# Data records:
________
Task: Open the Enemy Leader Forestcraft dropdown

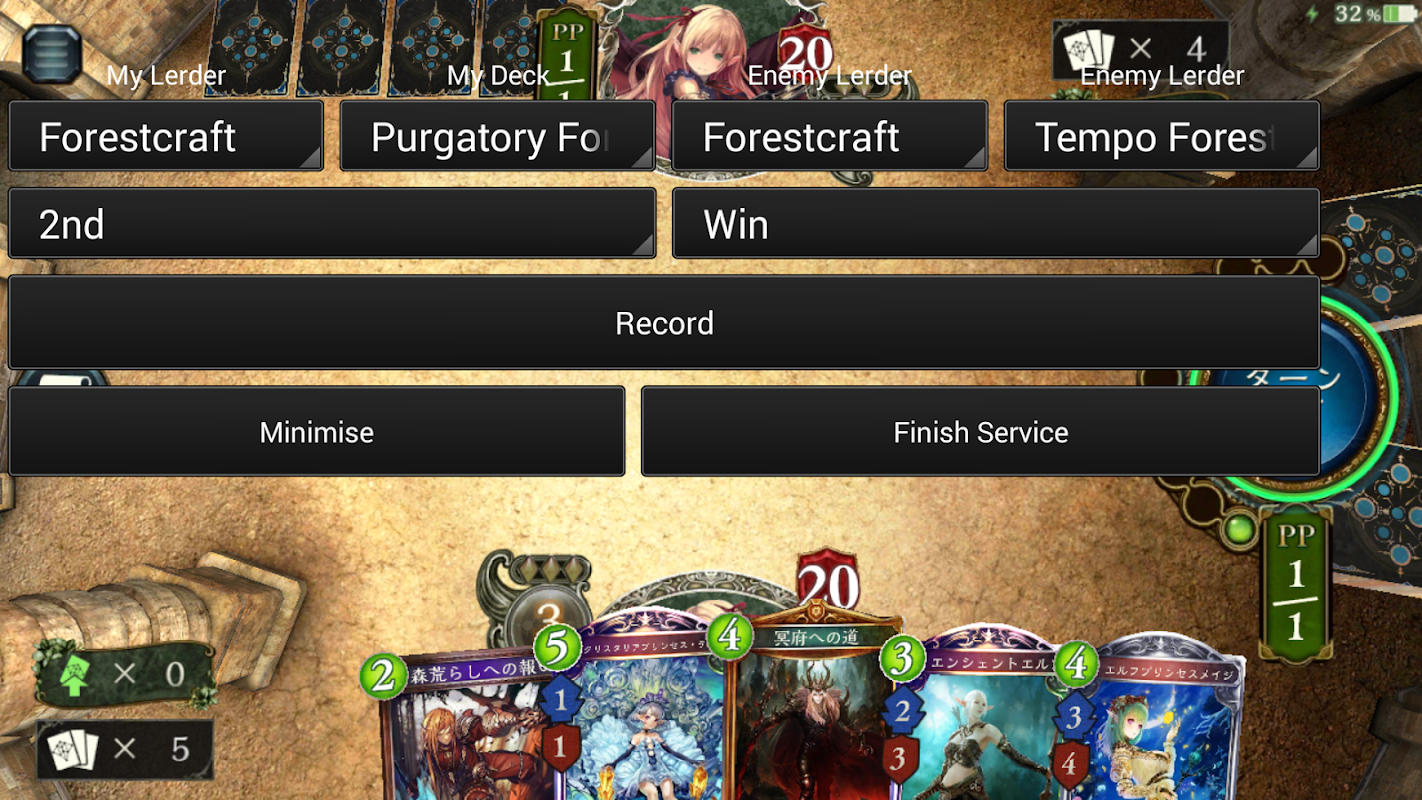Action: point(830,136)
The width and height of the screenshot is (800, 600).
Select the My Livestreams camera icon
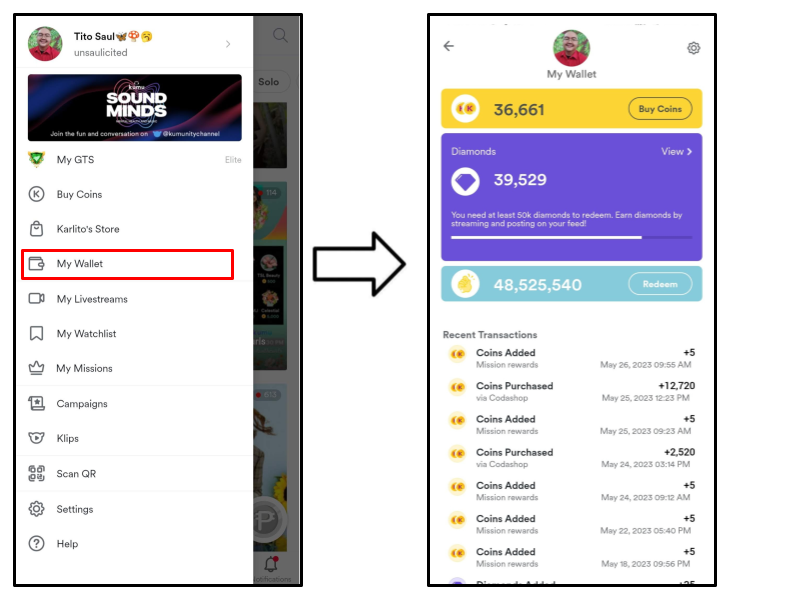36,298
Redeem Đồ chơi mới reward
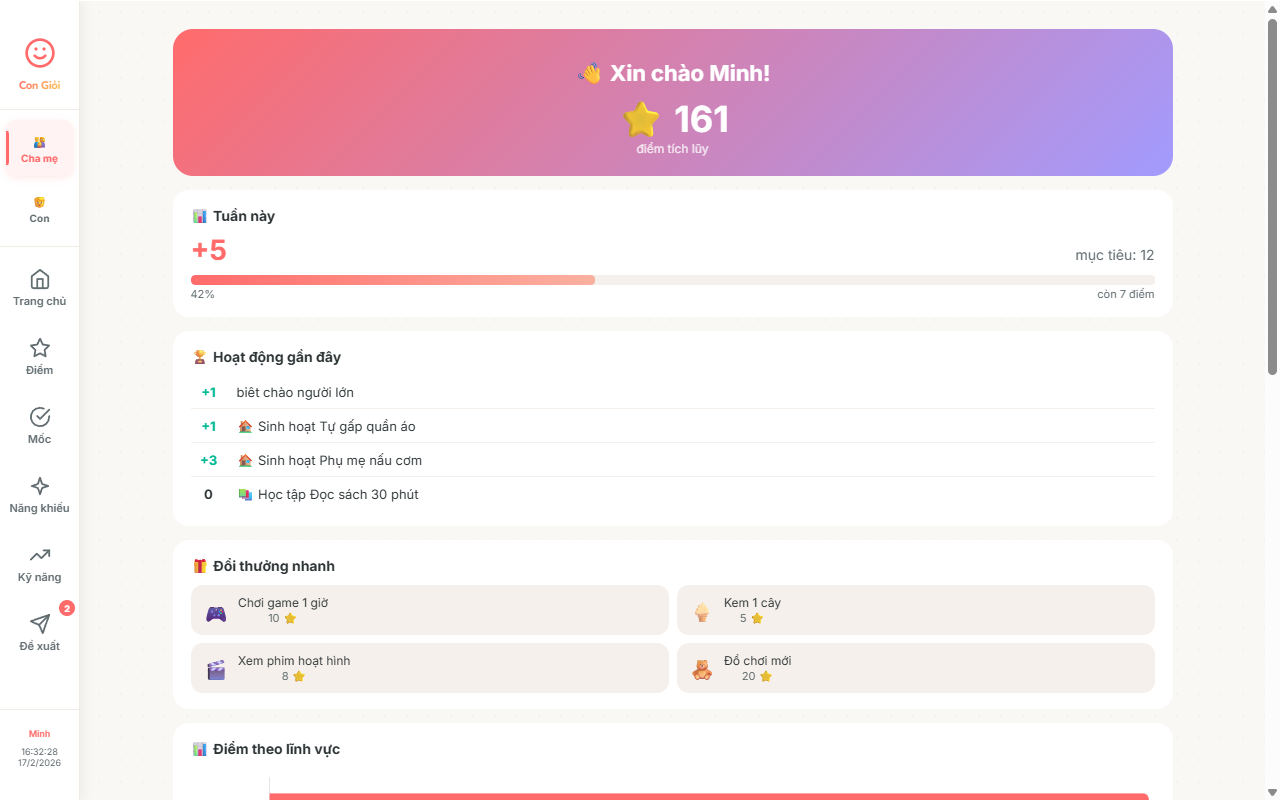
________
# Required action:
Nothing but the lines from the one that contains "The width and" through the last line of the material should be written out, exactly. Omit pictures.

# Problem solution:
The width and height of the screenshot is (800, 600).
Select the My Livestreams camera icon
36,298
Redeem Đồ chơi mới reward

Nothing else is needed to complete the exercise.